# TEXT PROVIDED
>> START

Hexagonal (HEX)#

Pearson symbol: hP

Hexagonal lattice is described by the class HEX.

It is defined by two parameter: \(a\) and \(c\) with primitive and conventional lattice:

\[ \begin{align}\begin{aligned}\boldsymbol{a}_1 = (a/2, -a\sqrt{3}, 0)\\\boldsymbol{a}_2 = (a/2, a\sqrt{3}, 0)\\\boldsymbol{a}_3 = (0, 0, c)\end{aligned}\end{align} \]

Variations#

There are no variations for hexagonal lattice. One example is predefined: hex with \(a = \pi\) and \(c = 2\pi\).

Example structure#

Default kpath: \(\Gamma-M-K-\Gamma-A-L-H-A\vert L-M\vert K-H\).

Brillouin zone and default kpath#

Picture

Code
../../../../../_images/hex_brillouin.png 
import radtools as rad

l = rad.lattice_example(f"HEX")
l.plot("brillouin-kpath")
# Save an image:
l.savefig(
    "hex_brillouin.png",
    elev=19,
    azim=20,
    dpi=300,
   bbox_inches="tight",
)
# Interactive plot:
l.show(elev=19, azim=20)

>> END

# SUPPLIED DATA
>> START

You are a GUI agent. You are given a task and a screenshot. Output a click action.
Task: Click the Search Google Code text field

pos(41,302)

>> END
>> START

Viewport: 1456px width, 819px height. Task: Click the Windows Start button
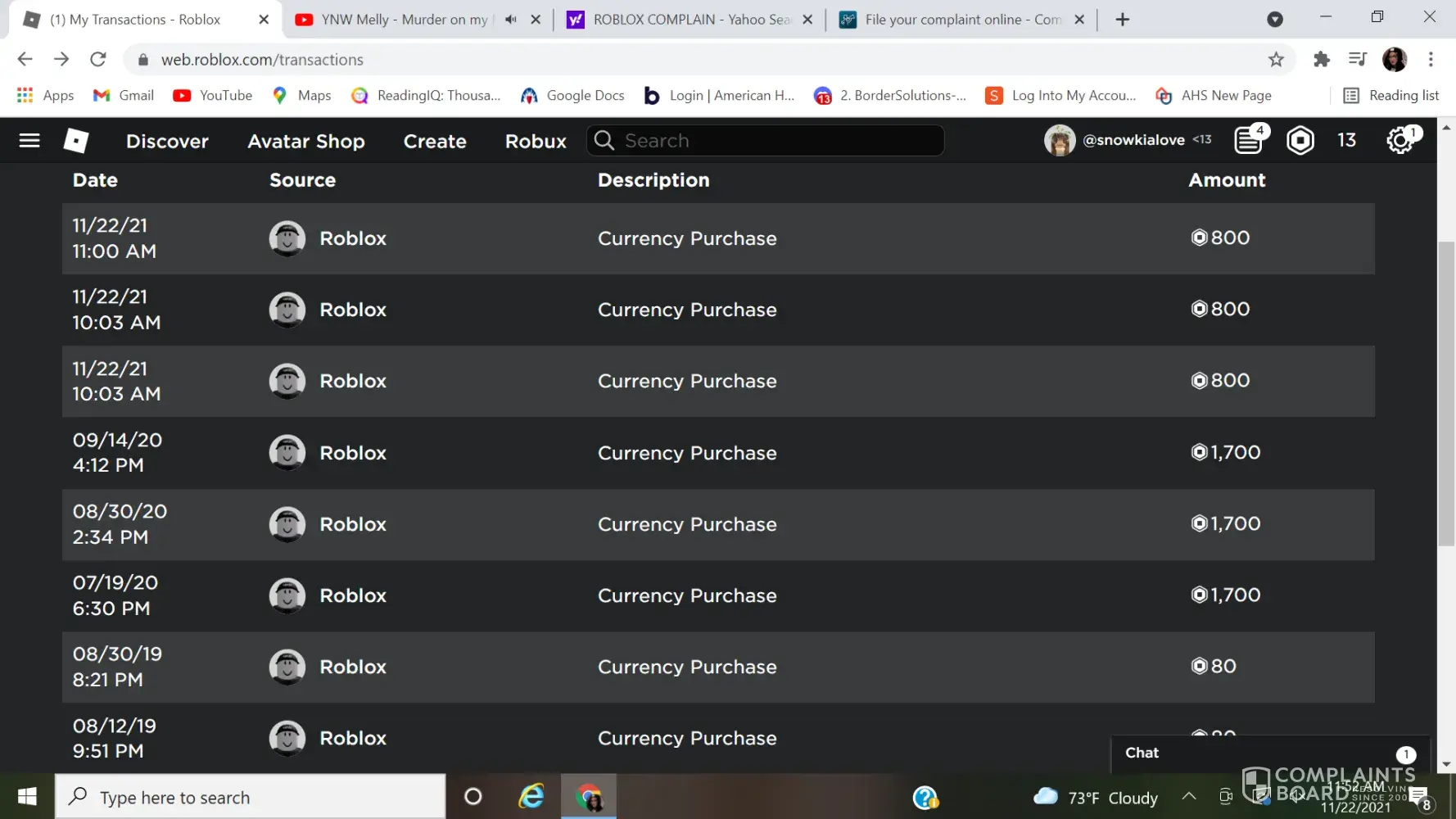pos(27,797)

>> END

# WHAT YOU WILL DO
a - Reproduce the passage of the hexagonal lattice page from "Hexagonal (HEX)#" up to and including "and \(c = 2\pi\).".
b - Continue the hexagonal lattice documentation from where it stops.

# SOLVED TASKS
a -
Hexagonal (HEX)#

Pearson symbol: hP

Hexagonal lattice is described by the class HEX.

It is defined by two parameter: \(a\) and \(c\) with primitive and conventional lattice:

\[ \begin{align}\begin{aligned}\boldsymbol{a}_1 = (a/2, -a\sqrt{3}, 0)\\\boldsymbol{a}_2 = (a/2, a\sqrt{3}, 0)\\\boldsymbol{a}_3 = (0, 0, c)\end{aligned}\end{align} \]

Variations#

There are no variations for hexagonal lattice. One example is predefined: hex with \(a = \pi\) and \(c = 2\pi\).

b -
Primitive and conventional cell#

Picture

Code
../../../../../_images/hex_real.png 
import radtools as rad

l = rad.lattice_example(f"HEX")
l.plot("primitive")
# Save an image:
l.savefig(
    "hex_real.png",
    elev=35,
    azim=23,
    dpi=300,
   bbox_inches="tight",
)
# Interactive plot:
l.show(elev=35, azim=23)
Wigner-Seitz cell#

Picture

Code
../../../../../_images/hex_wigner-seitz.png 
import radtools as rad

l = rad.lattice_example(f"HEX")
l.plot("wigner-seitz")
# Save an image:
l.savefig(
    "hex_wigner-seitz.png",
    elev=32,
    azim=10,
    dpi=300,
   bbox_inches="tight",
)
# Interactive plot:
l.show(elev=32, azim=10)